The Wide Range of the Memoir 2

Let's Pretend this Never Happened by Jenny Lawson. This memoir is a mixed and match group of stories from Lawson's life and stories that she much rather just forget ever happened. Lawson sufferers from multiple disorders , severer Anxiety begin one. This mix of of hilarious short, mostly true, stories is really Lawson reflecting her life and using the writing to just accept the life that she has been given and that if you are not laughing you will cry, something I try to carry with me everyday. I hope to read this novel in future for both its obvious humor and life lessons I think it would help to teach.

“I can finally see that all the terrible parts of my life, the embarrassing parts, the incidents I wanted to pretend never happened, and the things that make me "weird" and "different," were actually the most important parts of my life. They were the parts that made me ME.” 
― Jenny LawsonLet's Pretend This Never Happened: A Mostly True Memoir (www.goodreads.com)

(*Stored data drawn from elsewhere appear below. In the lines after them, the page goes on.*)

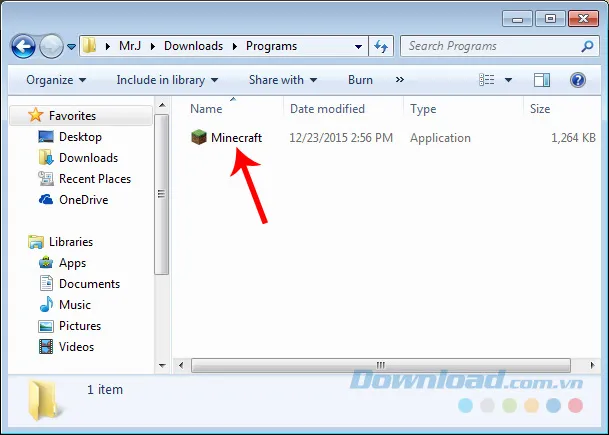Click inside the Search Programs field
609x435 pixels.
click(x=490, y=46)
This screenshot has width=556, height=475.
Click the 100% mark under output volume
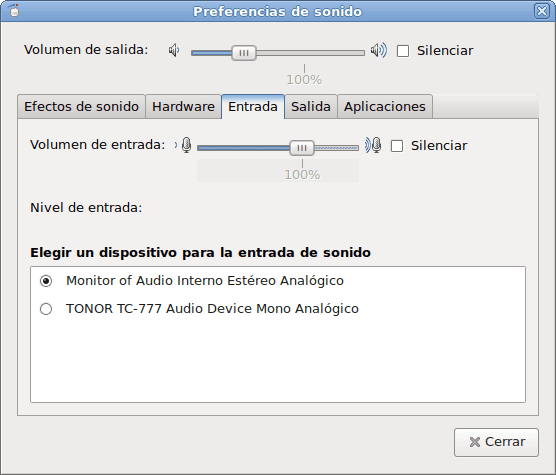coord(304,79)
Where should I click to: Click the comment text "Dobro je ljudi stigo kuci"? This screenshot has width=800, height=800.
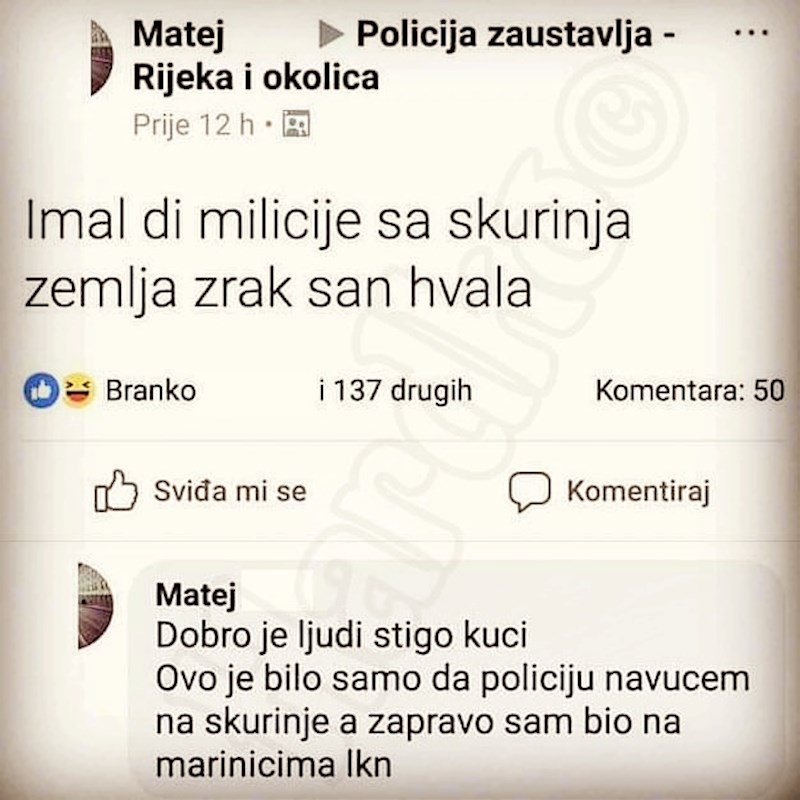340,635
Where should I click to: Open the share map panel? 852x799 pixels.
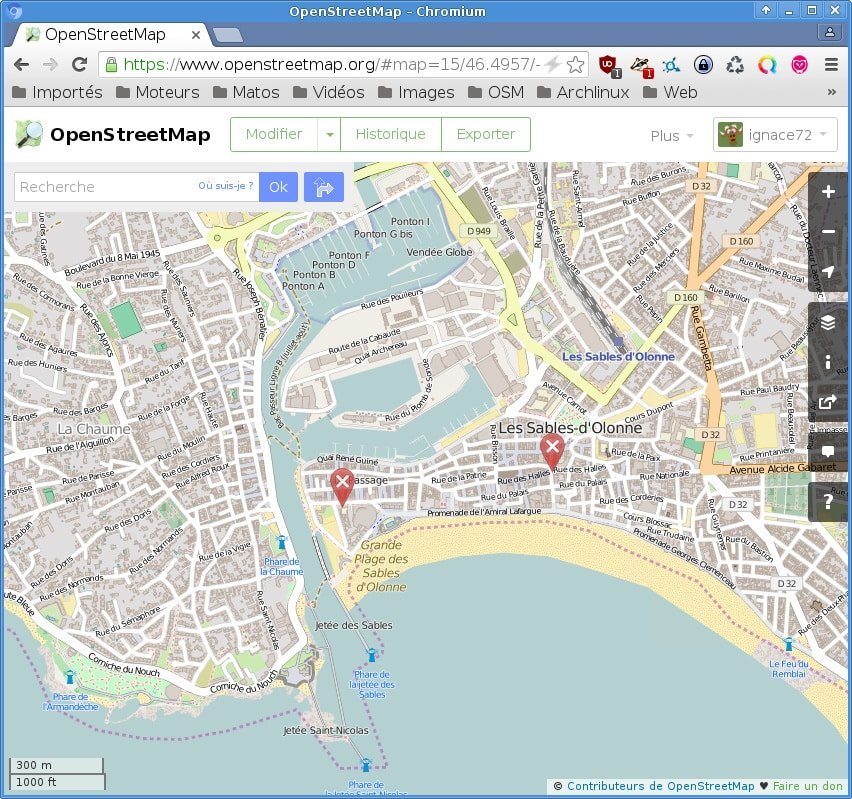point(828,402)
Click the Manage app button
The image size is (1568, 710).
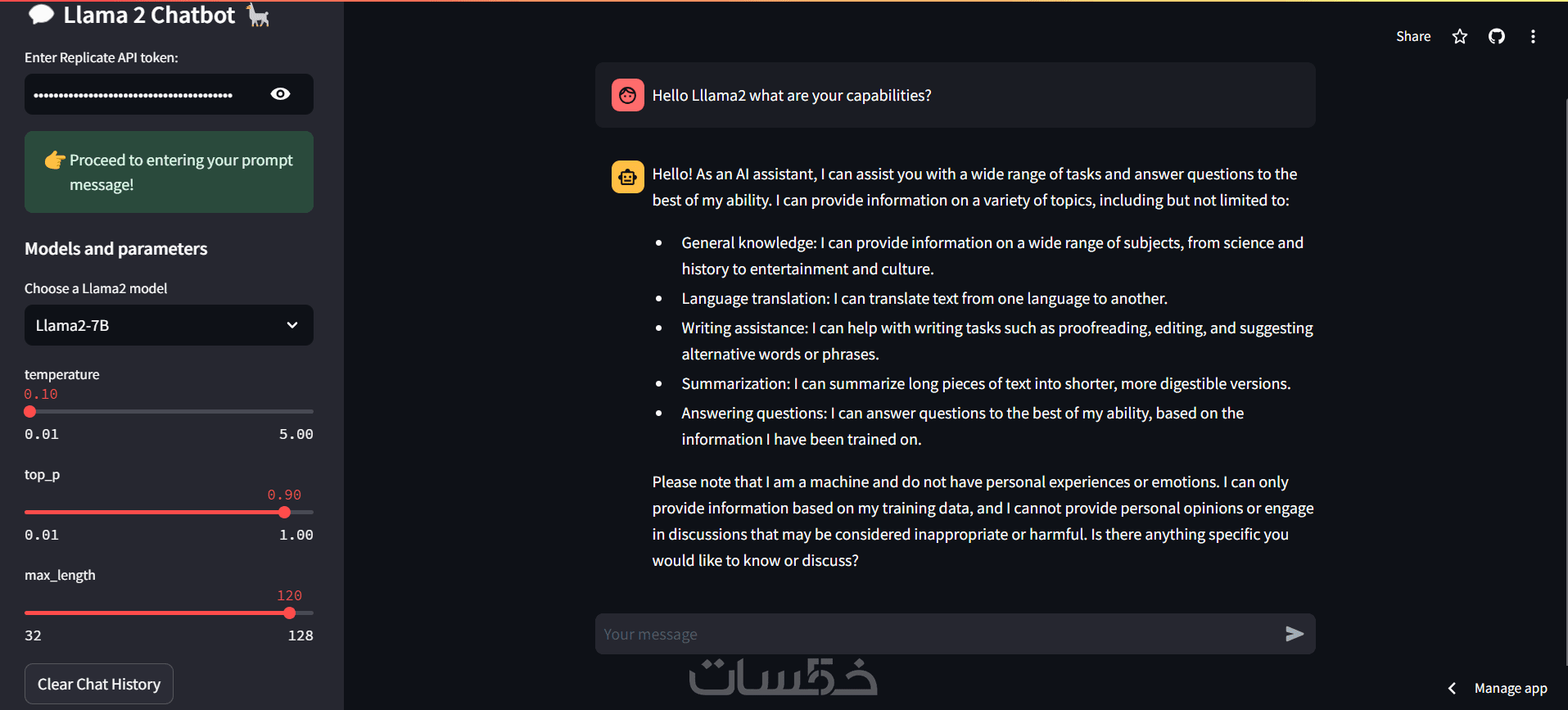click(x=1511, y=689)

Wave Sonali Deraniyagala is the heart breaking story of when Deraniyagala was on a vacation whit her mother, father, husband, and two sons in Sri Lanka when a huge tsunami hit the island in 2004 killing them all expect her. The novel is really about Deraniyagala struggle with all the stages of grief that come after such horrible incident. Deraniyagala actually wrote the memoir as part of her therapy after their deaths and never thought it would become a published book. The really big theme throughout the story was that of that love never dies and love will always endure even after death. It was the reality of her love for her family and the memories her family towards her that has kept her going. 

“I am in the unthinkable situation that people cannot bear to contemplate.” 
― Sonali DeraniyagalaWave (goodreads.com)

Code Talker by Chester Nez. This memoir is rare one for it is the one and only one about the code talkers of the Navajo Code developed in World War Two as a code for the U.S that the Japanese could not crack. It is to this day still has yet to cracked. Nez grew up on a Indian reservation in New Mexico and lives a
very hard life. When he got to the chance to join the army and fight for his country he lept for the opportunity. He was then stationed in Guadalcanal and became part of the code talkers shortly after that. The major themes of conflict throughout the story was Nez's personal internal conflict about his regional and beliefs. His religion of the Navajo people has something called "The Right Way" and if do things in the world in the right beautiful way you will be awarded. Many parts of war conflicted with this and forced to have to accept his killing and all personal guilt after war.